September 6, 2011
Authored by: Jerry Blanchard
The Georgia Court of Appeals recently issued a very favorable ruling for banks that have purchased loans from the FDIC. In the case of KENSINGTON PARTNERS, LLC et al. v. BEAL BANK NEVADA, the guarantors argued that the purchaser of a $7 million loan from the FDIC did not possess a valid assignment from the FDIC. The original loan had been extended by BankFirst in 2006. BankFirst subsequently failed and the FDIC sold the loan to Beal Bank Nevada.
The record established that the FDIC sold the loan and all related documents, including the guaranties and the court rejected the argument put forth by the guarantors. In a helpful comment, the court noted that even if the assignment from the FDIC had not referenced the guaranties, under Georgia law, the assignment of the note carried with it the assignment of the guaranties. The guarantors also argued that there were genuine issues of fact concerning the amounts owed under the note.

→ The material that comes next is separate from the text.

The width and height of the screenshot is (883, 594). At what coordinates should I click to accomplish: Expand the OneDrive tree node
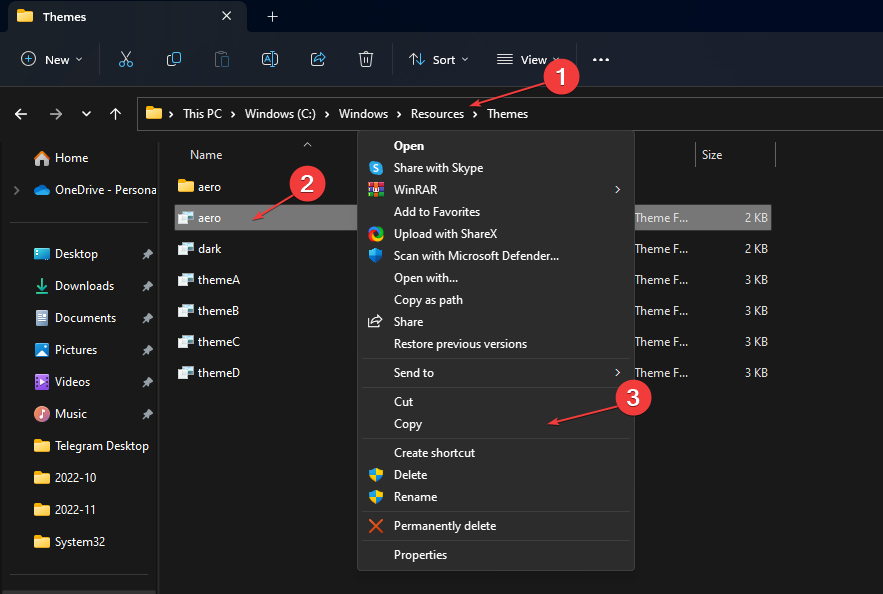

The court rejected these arguments as well based on evidence from the FDIC loan portfolio manager accounting for the loan balance from its inception. The case is typical of some of the lender liability litigation that lenders are having to grapple with right now as well heeled borrowers and guarantors attempt to put off the day of reckoning. The litigation can be lengthy and expensive and the loan obligors are seeking to use that to extract a settlement form the lender that is favorable to the obligors.
Lenders seeking to collect against loan obligors that have sufficient assets to cover the loan should enter into collection activities with realistic expectations about the time and cost involved. Bank counsel’s awareness of typical or new lender liability theories is also vital to a successful collection effort.